EXERCISE TASK:
Rewrite the lines from the one with "Given: Click the System Log clipboard icon" to the one with "Image resolution: width=1204", replacing "System Log" with "Error Log" and keeping everything else the same.

DATA RECORDS:
=-=-=-=-=

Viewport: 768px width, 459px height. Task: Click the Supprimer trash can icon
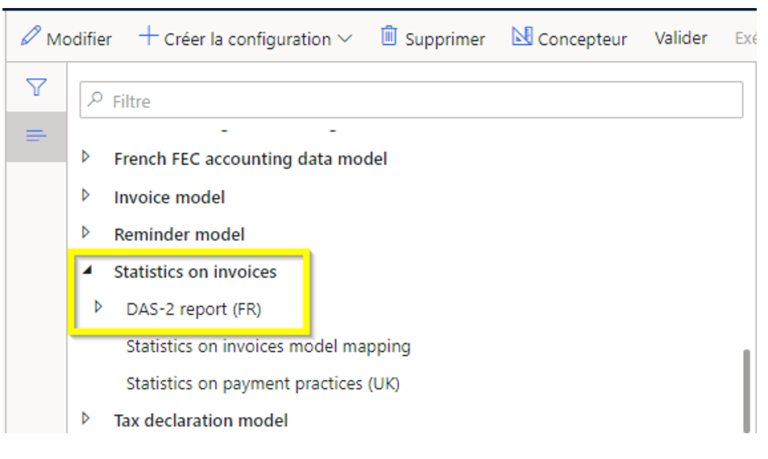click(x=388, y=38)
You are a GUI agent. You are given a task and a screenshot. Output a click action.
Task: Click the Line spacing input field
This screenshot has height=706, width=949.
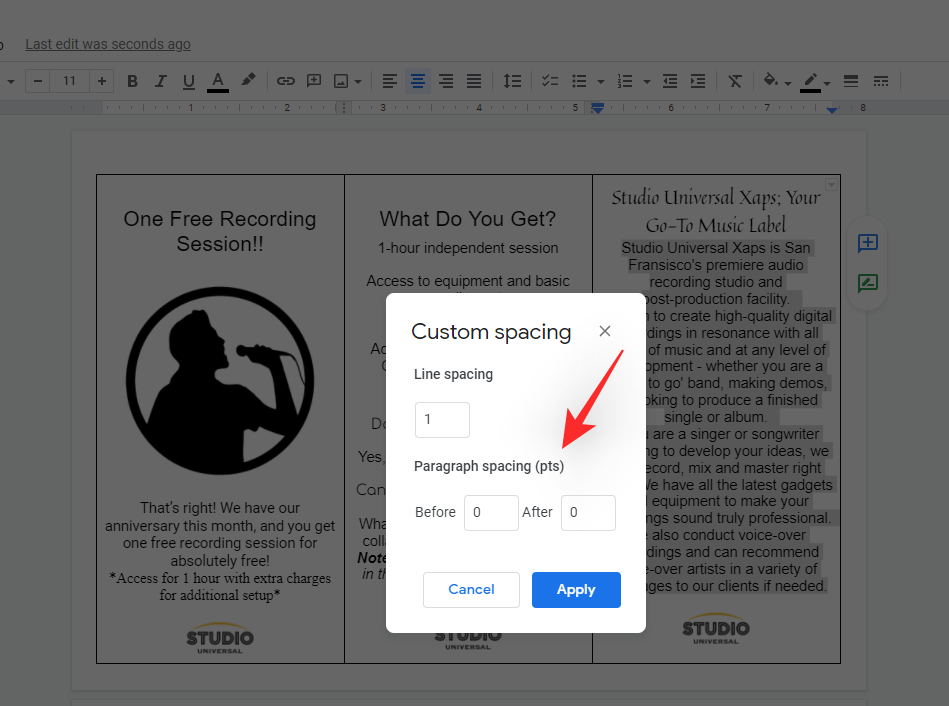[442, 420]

=-=-=-=-=

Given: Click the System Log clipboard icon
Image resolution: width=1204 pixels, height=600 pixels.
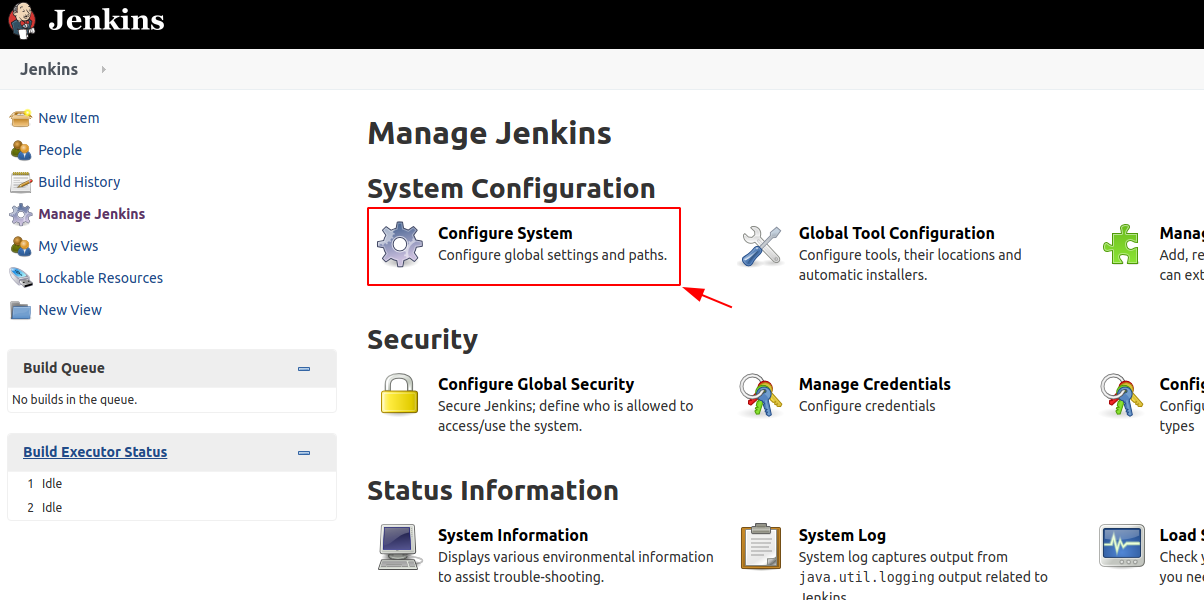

=-=-=-=-=

CORRECT OUTPUT:
Given: Click the Error Log clipboard icon
Image resolution: width=1204 pixels, height=600 pixels.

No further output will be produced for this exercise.